Carrol Cox cbcox at ilstu.edu
Mon Sep 28 09:30:57 PDT 2009


Marv Gandall wrote:
>
> Sigh. I was neither sneering at nor praising the demonstrators, but trying
> to understand them in context.

But my argument was that the context you gave them was terribly wrong; that it was a context that distorted the history of the last 200 years, a context that made it impossible to understand that history or the place of current politics in it. My last sentence referred to a mythical past. If you want to disagree with my critique, you have to argue that the '30s etc were the norm, that they characterized decade after decade until at some point history changed. And that is false. Most of that history resembled not the great points but the present. The present is TYPICAL. It typifies not only most of the past but probably most of the future. And our task is to keep strugggling even when we know we can't win, because only that hopeless struggle offers hope, the hope that we are preparing (as others like us in the past have) for one of those periods, a result of contingency not planning, in which such fruiitless acts of resistance blossom again into an analogue of the glories of the past you listed.

Don't put the present in a false context. That leads to _real_ despair, the kind of despair that says all we can do is run in local elections and let some mysterious power add them up to whee, a socialist future.

The Greeks, fearing contingency, fearing the possiblity that human life was not coherent, not intelligible, posited a _moira_ which gave shape to life. The modern equivalent of Greek Fate is the Idea of Progress as pushed, on this list, by Doug and Michael Pollack.

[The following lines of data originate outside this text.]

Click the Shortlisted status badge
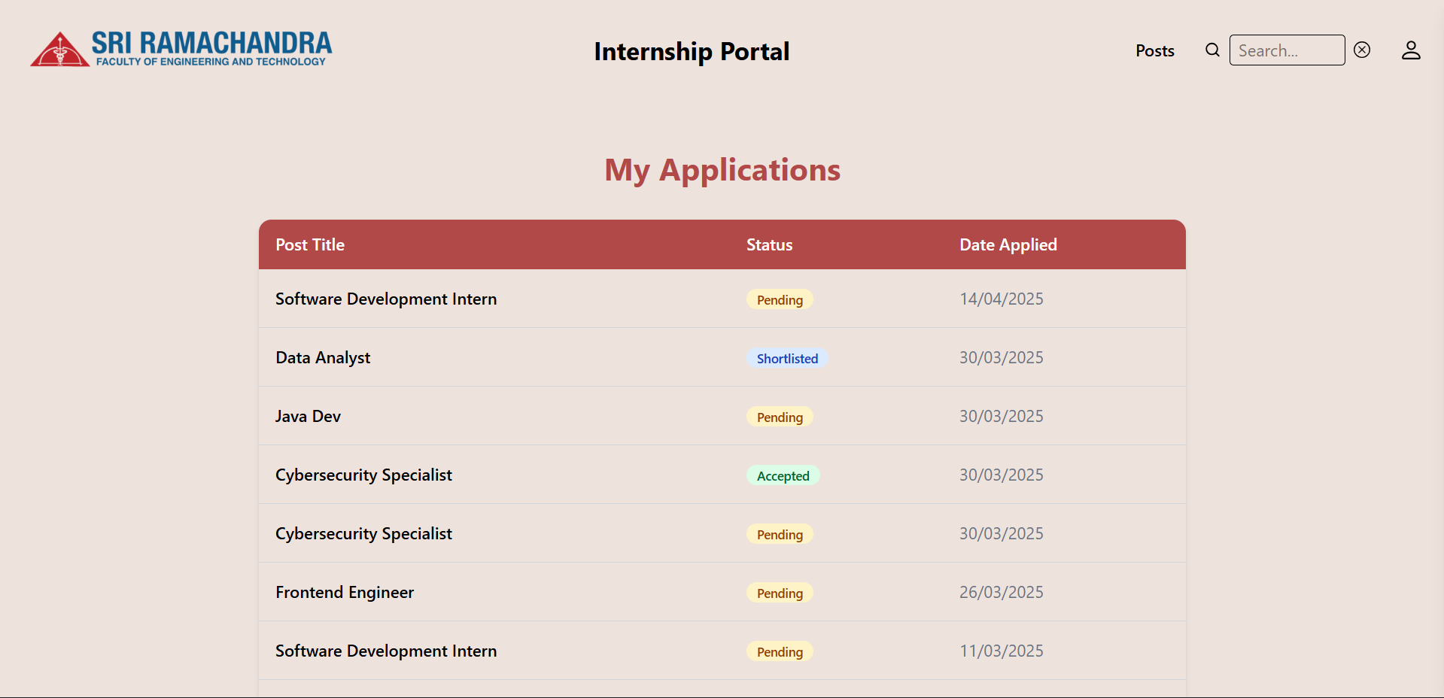Viewport: 1444px width, 698px height. pos(787,358)
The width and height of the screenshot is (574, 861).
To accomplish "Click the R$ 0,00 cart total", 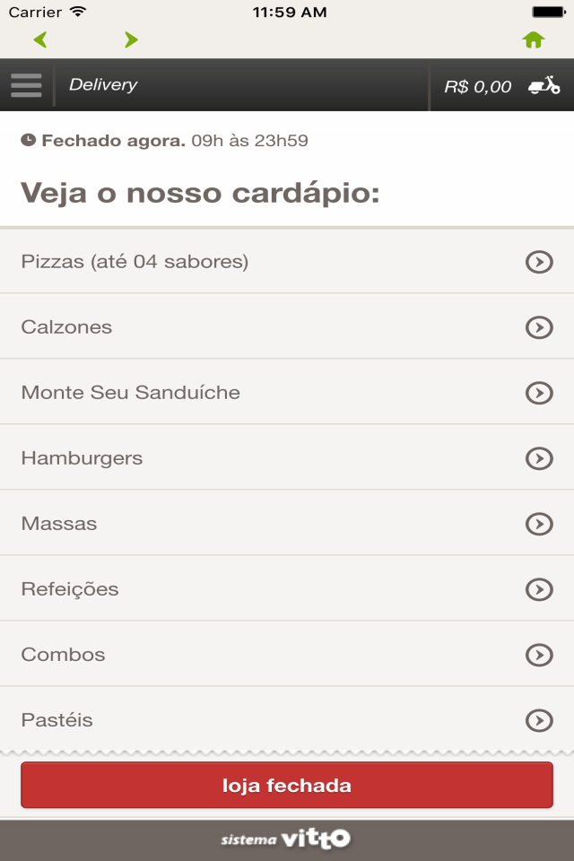I will pos(477,86).
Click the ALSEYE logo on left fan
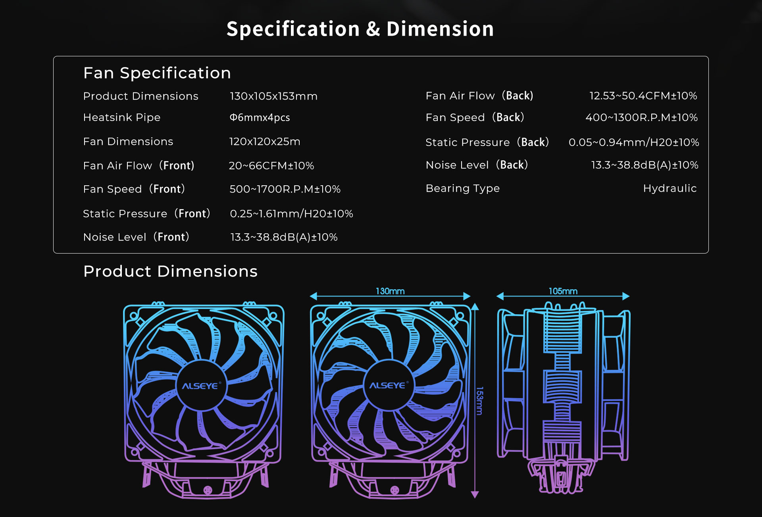762x517 pixels. tap(200, 386)
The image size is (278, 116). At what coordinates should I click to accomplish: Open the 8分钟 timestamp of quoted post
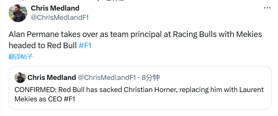(x=151, y=77)
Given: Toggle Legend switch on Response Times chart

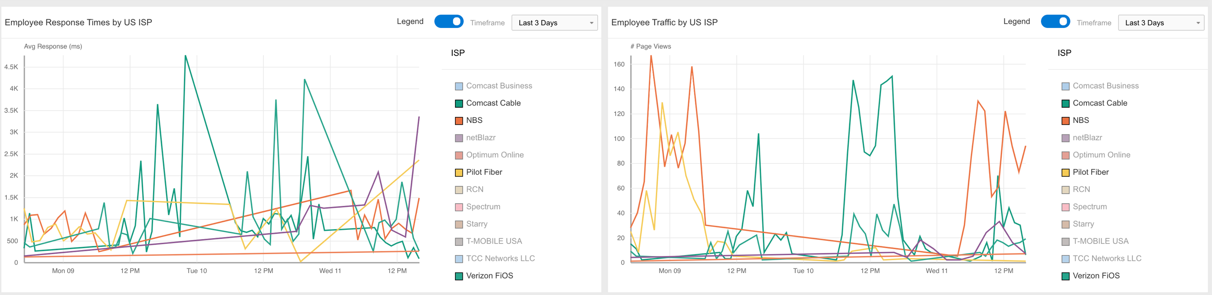Looking at the screenshot, I should pyautogui.click(x=448, y=22).
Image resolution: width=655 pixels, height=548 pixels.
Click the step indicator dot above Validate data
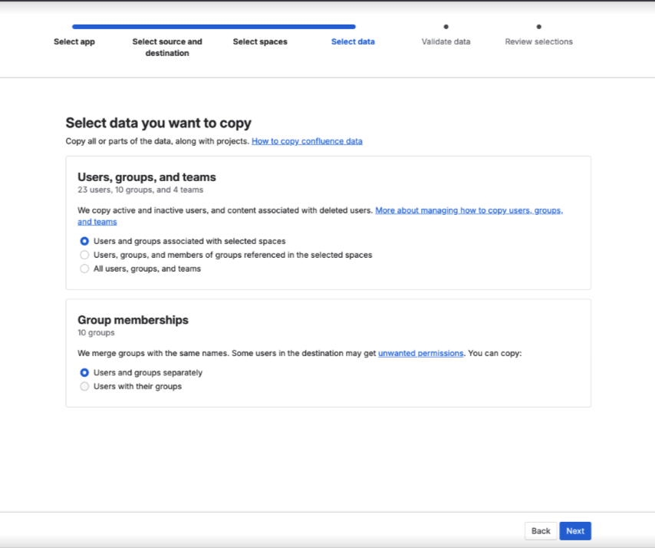(x=446, y=25)
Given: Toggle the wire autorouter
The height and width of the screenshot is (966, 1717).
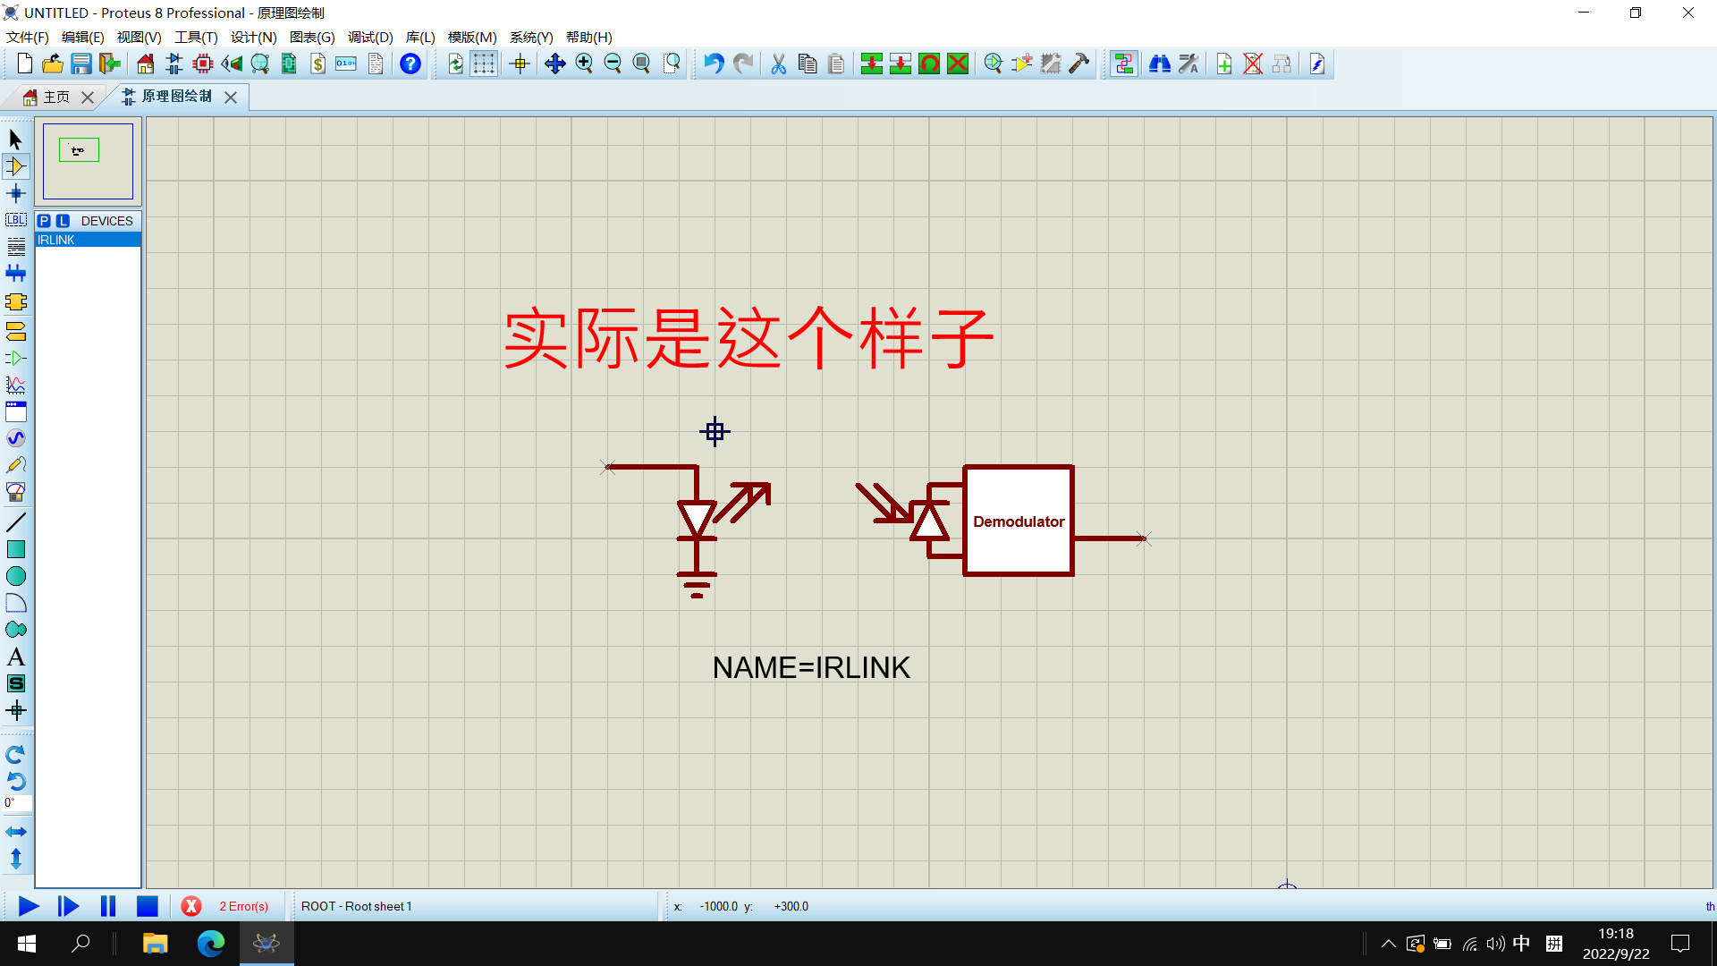Looking at the screenshot, I should coord(1123,64).
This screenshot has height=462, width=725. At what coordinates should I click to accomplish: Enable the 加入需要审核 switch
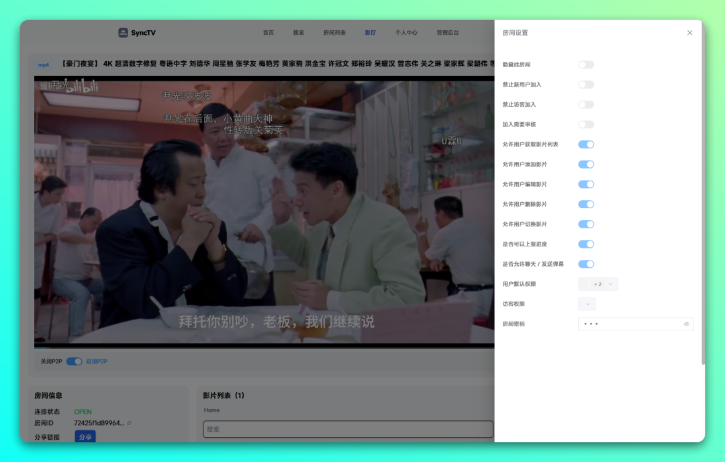[x=586, y=124]
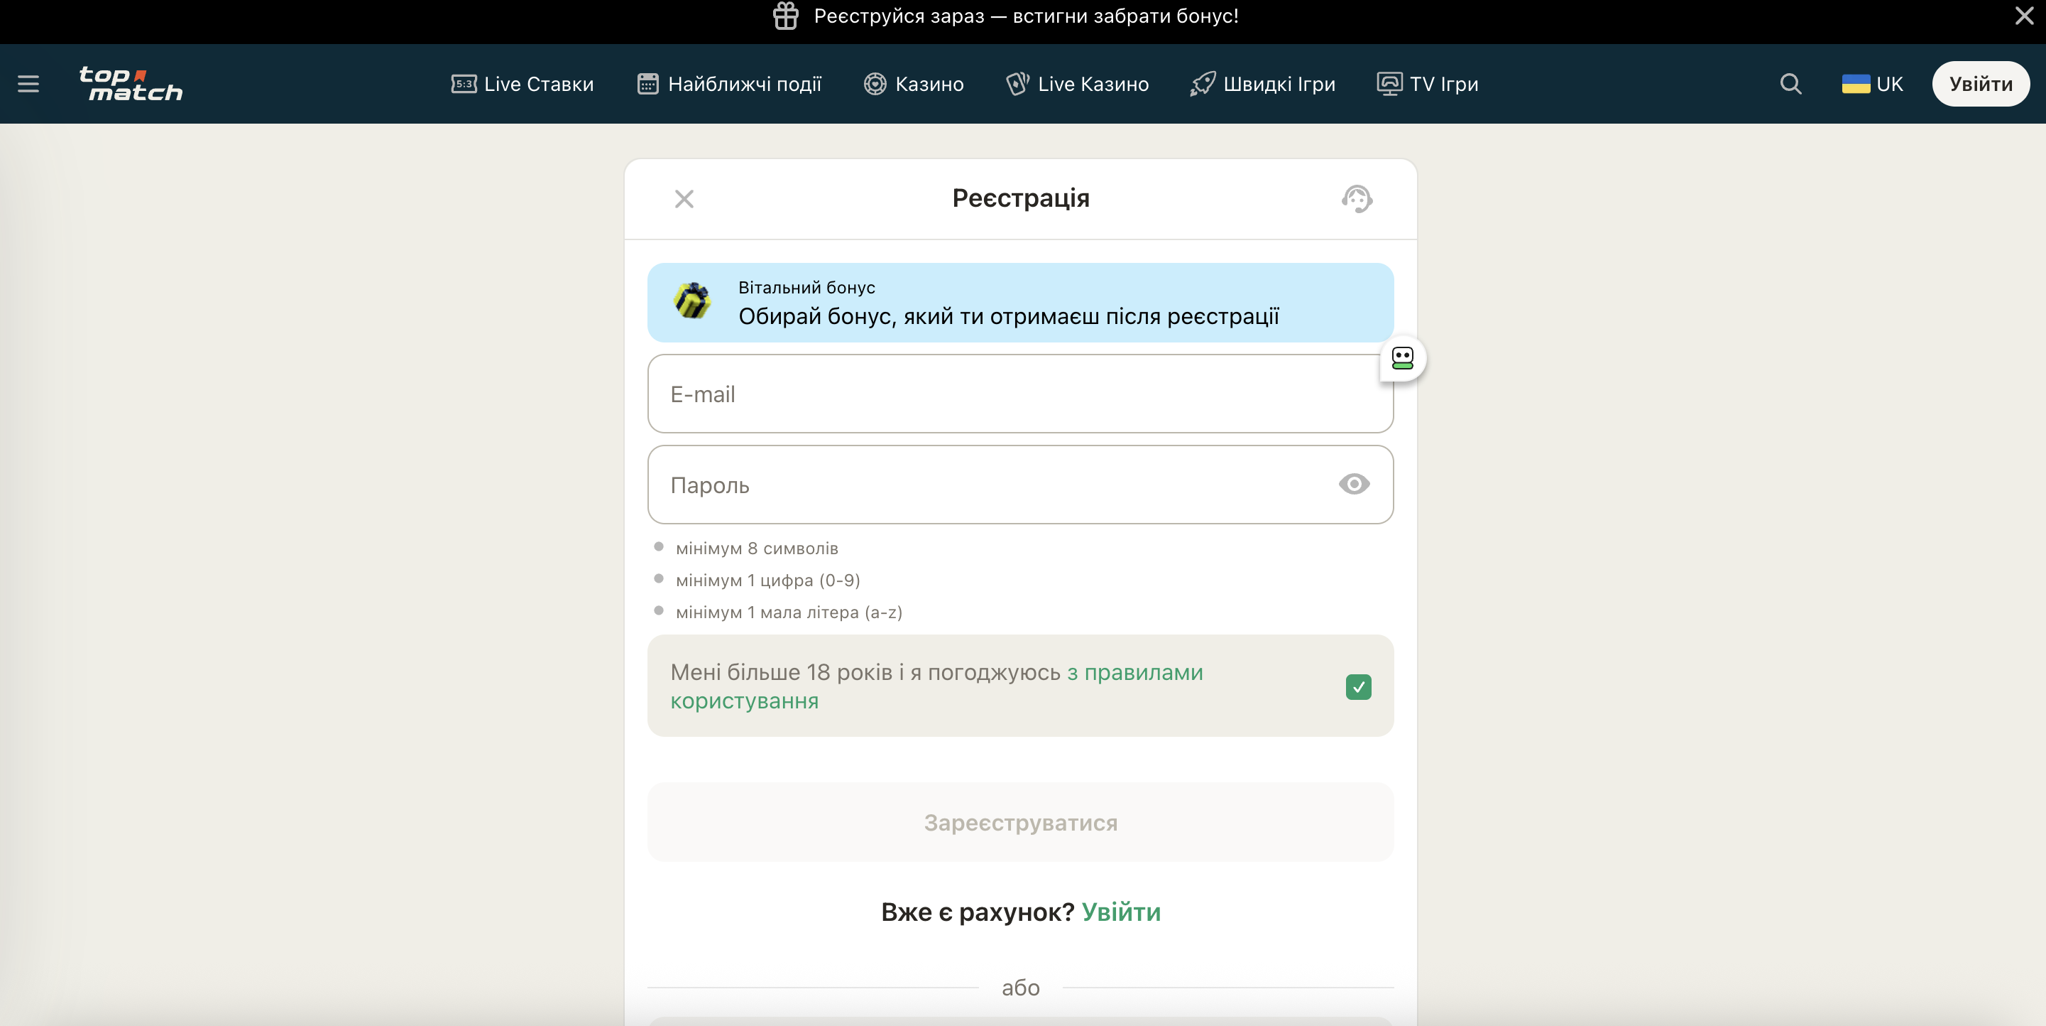The width and height of the screenshot is (2046, 1026).
Task: Select the Казино section
Action: (x=913, y=83)
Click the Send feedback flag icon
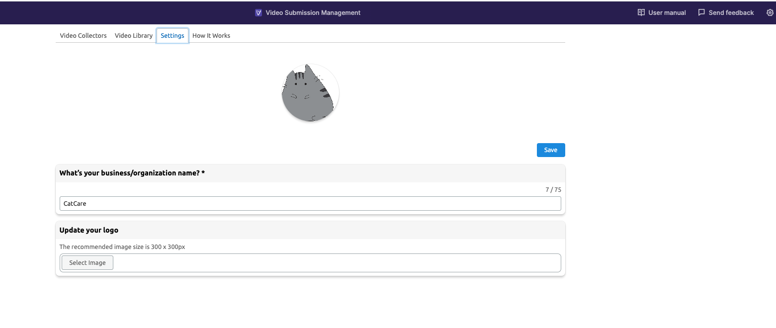The width and height of the screenshot is (776, 328). 701,12
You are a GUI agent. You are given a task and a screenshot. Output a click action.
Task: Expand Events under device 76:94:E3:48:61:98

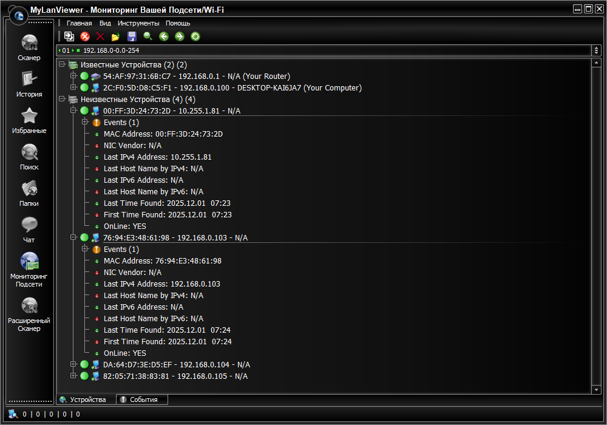pos(85,250)
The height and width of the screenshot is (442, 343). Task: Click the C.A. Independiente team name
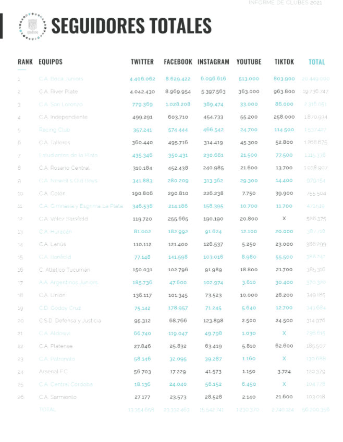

But the Idea of Progress is as much a myth as the Will of Zeus or of Moira in Greek thoght. We make our history, but only in conditions not of our own choosing, and those conditions are created by contingency, not by some mystic plan of history that guarabtees Progress.

Focus on all those who resisted in the past and failed, disappeared from the pages of history that focuses only on the Romantic, those Great moments of temporary success. It was that invisible work, that demonstrating and running and recruiting one younger person who carried on in the next decade or generation: that is what makes socialism not a pure myth but a real possibility though not a certainty or even perhaps a probability.

Why did Dennis choose a subject line of "Surrender!"? Why did you accept that subject line and just offer a "context" (false one) for understanding the surrender. It wasn't a surrender. It was one battle among thousands.